Il y a un peu plus de trente ans, je me trouvais dans un village au nord-ouest du pays (à Loroni, pour être précis, et pour ceux qui connaissent cette région). Un village où les pluies sont irrégulières ; mais un village aussi où les greniers sont nombreux car, depuis la nuit des temps, on sait qu’il faut prévoir l’avenir. On sait qu’après une année pluvieuse, plusieurs années de sécheresse peuvent suivre. Pourtant, c’est dans ce village qu’un vieux, un soir, à la veillée, nous disait qu’un jour, au début de l’hivernage (quand les premières pluies arrivent), son père avait réuni tous ses enfants, tous les membres de la famille pour leur faire part de sa décision : « Cette année, nous ne cultiverons pas ; nous laisserons nos champs se reposer et nous nous reposerons avec eux ! Nos greniers sont encore pleins ! Nous avons de quoi manger pour plusieurs années ! »

Deux ans après, dans ce même village, en pleine disette, j’ai vu une famille nourrir pendant un mois tous les amis et membres de la famille élargie venus saluer pour les funérailles du chef de famille décédé.
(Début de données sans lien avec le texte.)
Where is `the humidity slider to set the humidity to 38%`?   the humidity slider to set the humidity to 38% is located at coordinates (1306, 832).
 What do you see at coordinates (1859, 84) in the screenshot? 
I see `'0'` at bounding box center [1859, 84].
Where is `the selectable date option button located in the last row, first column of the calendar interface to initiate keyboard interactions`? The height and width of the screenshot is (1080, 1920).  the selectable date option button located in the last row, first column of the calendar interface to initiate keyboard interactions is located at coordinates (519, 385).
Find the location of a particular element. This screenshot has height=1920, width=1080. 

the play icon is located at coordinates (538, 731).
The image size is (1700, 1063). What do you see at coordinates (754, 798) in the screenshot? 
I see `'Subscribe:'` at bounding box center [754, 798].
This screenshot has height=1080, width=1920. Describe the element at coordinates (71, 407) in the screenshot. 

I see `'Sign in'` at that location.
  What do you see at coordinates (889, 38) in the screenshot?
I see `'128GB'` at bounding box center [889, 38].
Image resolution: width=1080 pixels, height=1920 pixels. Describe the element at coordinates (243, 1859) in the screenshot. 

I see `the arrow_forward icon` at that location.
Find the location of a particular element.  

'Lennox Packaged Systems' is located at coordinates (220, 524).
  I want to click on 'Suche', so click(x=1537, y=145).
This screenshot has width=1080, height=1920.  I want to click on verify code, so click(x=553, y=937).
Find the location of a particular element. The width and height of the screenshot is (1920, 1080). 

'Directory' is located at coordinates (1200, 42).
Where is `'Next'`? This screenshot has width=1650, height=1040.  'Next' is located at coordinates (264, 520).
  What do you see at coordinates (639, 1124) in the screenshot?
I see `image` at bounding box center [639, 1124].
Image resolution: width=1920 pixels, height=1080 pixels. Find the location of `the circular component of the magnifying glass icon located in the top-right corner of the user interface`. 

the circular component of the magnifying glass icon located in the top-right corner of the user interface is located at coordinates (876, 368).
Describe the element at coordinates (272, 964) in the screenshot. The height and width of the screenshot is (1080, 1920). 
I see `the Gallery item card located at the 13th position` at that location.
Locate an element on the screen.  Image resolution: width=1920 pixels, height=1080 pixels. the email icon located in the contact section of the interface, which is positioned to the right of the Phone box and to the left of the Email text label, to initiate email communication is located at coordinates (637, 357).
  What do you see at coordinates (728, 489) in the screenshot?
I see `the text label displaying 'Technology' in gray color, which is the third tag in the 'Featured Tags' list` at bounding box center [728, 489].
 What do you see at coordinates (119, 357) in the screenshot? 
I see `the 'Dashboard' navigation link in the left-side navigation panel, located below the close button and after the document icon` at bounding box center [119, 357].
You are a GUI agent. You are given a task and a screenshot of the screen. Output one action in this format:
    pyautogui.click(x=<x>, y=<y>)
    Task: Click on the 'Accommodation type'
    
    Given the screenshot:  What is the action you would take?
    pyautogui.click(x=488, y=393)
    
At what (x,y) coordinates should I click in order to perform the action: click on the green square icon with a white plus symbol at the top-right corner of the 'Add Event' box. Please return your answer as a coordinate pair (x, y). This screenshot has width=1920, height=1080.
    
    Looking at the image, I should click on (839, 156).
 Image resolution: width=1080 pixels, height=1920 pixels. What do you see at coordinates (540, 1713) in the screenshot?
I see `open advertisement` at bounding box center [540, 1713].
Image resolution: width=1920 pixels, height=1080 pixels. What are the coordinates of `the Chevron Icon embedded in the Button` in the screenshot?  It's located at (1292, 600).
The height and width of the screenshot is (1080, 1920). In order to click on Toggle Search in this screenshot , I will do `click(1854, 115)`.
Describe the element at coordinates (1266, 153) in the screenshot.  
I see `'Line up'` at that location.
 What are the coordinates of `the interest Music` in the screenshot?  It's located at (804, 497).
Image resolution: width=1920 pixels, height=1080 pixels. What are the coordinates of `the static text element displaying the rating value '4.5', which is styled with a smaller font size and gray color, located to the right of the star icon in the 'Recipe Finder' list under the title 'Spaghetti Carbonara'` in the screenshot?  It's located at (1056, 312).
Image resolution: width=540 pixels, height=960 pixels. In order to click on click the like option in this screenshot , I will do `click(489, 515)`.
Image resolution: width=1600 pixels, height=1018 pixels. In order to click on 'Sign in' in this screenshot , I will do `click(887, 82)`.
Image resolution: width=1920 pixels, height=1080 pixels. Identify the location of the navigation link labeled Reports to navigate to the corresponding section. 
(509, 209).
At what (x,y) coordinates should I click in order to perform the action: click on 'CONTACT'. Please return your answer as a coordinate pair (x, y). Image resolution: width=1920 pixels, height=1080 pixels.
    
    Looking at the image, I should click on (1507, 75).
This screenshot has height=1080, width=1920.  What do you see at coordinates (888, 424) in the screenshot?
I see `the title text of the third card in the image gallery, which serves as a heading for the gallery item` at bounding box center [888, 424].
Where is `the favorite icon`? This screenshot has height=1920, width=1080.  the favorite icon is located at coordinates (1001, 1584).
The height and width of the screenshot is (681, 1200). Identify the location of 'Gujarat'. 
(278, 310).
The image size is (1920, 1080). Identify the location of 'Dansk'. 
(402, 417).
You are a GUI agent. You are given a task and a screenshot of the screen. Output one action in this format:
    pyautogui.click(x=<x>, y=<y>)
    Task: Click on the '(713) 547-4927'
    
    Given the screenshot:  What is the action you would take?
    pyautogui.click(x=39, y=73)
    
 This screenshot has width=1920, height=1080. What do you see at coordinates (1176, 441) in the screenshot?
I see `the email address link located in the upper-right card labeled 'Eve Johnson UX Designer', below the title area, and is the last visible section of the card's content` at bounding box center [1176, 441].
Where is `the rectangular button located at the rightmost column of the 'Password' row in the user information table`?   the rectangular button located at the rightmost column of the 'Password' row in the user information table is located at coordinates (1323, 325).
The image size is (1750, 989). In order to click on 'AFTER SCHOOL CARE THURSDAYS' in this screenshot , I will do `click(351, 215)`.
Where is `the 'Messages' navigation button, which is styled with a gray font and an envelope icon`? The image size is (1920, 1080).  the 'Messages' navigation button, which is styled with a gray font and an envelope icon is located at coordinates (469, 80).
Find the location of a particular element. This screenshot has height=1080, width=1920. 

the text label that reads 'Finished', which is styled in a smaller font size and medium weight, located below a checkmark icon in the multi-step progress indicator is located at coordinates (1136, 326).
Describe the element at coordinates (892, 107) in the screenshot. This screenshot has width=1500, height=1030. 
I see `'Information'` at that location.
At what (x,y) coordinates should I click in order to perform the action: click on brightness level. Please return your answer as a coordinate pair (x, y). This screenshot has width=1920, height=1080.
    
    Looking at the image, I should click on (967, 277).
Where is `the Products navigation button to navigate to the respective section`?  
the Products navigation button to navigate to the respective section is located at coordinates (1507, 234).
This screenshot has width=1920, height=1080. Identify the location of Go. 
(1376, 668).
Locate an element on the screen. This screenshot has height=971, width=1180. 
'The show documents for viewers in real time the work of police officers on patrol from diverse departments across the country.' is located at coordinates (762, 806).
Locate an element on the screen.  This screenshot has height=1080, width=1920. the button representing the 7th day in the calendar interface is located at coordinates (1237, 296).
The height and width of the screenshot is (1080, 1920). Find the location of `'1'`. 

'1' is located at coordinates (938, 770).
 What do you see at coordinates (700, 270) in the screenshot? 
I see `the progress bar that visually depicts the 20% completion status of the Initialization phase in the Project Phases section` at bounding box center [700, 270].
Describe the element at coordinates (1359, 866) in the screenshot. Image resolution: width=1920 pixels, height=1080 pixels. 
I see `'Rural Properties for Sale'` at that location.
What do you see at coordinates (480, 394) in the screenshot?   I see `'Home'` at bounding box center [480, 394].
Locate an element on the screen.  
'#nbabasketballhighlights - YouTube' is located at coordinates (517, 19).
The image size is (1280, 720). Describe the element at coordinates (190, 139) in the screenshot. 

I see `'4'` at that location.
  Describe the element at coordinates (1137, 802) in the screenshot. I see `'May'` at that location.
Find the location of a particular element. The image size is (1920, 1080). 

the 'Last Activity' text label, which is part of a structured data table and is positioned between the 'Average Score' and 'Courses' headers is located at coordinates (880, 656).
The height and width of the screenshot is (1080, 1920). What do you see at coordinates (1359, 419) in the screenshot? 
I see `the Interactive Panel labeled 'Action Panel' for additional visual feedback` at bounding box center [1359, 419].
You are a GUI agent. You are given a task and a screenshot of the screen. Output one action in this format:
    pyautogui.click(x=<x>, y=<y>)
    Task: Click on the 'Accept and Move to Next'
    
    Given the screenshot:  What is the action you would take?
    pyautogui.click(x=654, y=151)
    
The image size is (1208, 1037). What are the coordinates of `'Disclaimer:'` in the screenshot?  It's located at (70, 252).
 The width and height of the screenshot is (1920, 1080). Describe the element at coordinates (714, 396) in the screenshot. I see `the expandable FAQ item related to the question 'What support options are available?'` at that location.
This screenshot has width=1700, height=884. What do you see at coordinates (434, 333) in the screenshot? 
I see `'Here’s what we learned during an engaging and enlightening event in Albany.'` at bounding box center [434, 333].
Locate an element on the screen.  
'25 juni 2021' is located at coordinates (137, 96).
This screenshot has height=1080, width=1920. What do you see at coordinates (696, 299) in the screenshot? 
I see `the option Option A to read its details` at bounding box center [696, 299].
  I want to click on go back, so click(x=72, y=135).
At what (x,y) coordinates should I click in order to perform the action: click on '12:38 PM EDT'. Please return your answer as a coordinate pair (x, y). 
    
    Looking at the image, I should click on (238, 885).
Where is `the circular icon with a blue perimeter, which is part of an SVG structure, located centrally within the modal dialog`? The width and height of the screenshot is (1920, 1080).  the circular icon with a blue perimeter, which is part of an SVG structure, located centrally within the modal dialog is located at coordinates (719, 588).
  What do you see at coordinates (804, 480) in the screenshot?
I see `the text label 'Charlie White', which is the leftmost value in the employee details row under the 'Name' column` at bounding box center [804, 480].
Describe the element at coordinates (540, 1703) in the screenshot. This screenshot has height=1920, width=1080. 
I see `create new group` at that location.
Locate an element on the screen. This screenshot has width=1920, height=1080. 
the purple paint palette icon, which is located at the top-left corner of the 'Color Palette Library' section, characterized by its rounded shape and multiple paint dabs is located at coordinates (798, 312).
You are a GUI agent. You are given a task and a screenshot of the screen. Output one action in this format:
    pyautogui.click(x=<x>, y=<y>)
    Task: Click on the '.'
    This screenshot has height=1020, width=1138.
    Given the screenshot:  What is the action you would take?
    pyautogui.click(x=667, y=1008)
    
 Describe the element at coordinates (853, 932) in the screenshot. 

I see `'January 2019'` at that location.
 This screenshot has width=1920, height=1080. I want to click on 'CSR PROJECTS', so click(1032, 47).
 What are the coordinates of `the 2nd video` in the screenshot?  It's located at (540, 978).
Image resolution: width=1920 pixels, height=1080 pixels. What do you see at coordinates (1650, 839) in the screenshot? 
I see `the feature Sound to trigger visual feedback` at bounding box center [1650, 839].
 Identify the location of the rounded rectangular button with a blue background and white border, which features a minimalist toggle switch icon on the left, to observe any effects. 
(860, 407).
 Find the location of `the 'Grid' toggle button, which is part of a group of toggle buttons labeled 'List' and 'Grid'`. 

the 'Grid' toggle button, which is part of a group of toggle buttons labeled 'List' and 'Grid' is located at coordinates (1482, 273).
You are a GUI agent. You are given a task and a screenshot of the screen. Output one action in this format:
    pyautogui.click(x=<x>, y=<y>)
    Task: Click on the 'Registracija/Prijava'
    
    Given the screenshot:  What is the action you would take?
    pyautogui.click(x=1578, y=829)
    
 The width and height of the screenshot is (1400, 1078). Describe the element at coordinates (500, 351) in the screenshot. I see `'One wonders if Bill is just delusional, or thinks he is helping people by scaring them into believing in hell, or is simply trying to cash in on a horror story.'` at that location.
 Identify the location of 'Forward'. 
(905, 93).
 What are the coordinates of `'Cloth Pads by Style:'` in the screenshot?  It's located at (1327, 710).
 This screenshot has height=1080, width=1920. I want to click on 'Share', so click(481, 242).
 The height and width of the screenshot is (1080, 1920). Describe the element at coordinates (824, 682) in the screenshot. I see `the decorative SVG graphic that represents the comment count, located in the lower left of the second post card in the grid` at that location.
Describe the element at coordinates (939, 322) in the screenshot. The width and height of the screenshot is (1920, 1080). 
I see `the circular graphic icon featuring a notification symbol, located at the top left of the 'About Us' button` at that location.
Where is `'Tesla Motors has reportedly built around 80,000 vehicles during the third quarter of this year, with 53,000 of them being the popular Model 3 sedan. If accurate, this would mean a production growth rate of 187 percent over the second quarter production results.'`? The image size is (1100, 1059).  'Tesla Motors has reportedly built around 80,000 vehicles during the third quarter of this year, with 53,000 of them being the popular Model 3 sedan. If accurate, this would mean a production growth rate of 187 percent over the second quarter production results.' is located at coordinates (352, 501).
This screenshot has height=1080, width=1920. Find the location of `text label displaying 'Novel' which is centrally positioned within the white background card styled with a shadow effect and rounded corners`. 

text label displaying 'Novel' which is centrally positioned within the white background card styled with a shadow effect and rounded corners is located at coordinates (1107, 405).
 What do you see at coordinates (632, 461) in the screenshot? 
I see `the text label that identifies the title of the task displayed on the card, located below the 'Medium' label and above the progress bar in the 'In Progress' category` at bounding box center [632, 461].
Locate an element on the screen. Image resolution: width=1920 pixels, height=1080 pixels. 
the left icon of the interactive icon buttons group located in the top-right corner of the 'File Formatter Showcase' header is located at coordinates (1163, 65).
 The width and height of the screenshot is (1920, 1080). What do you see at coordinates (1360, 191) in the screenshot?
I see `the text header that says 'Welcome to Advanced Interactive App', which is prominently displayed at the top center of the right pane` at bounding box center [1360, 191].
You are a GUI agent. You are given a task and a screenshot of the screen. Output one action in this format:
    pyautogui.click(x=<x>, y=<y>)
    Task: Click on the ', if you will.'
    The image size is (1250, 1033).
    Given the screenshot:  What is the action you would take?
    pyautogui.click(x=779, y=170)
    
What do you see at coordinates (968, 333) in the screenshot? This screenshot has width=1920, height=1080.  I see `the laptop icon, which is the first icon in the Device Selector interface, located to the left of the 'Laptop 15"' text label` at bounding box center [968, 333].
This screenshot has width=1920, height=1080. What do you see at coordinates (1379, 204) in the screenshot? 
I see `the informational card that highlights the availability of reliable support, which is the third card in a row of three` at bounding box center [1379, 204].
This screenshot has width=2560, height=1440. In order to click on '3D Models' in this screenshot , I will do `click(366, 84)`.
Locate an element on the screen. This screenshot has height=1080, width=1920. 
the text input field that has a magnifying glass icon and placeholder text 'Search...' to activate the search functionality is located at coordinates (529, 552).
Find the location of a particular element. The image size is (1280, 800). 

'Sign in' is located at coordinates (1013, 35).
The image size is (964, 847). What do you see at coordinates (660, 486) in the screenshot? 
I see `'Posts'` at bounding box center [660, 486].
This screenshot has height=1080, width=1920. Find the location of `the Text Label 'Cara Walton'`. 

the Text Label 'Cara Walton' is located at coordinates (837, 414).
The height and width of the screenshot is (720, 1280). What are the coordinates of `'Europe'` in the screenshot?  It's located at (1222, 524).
La famille préparait la nourriture avec du mil précieusement conservé ; du mil qui avait 5 ou 6 ans d’âge.

Dans un village voisin, à Lorunga, après une terrible famine qui avait touché tout le Burkina, je disais à mes amis, en montrant de nombreux et larges greniers situés au coeur du village : « L’an passé, tous ces greniers étaient vides ». Le soir, à la veillée, le chef du village m’a interpellé : « Ce n’est pas vrai ! Ces greniers n’ont jamais été tous vides. »

Non loin de là, à Kiembara, j’ai vu comment les Samos et les Mossis avaient des coutumes très proches qui interdisaient de gaspiller le mil. Dans cette région, le plus souvent les récoltes se terminent en novembre, mais il faut attendre la célébration traditionnelle des ancêtres (que l’on peut aussi appeler la fête des récoltes) pour pouvoir commercialiser le nouveau mil. Or cette fête est célébrée, le plus souvent, autour du 15 janvier. De même, il est interdit de préparer du dolo (la bière de mil) avec le nouveau mil, tant que cette fête n’est pas passée.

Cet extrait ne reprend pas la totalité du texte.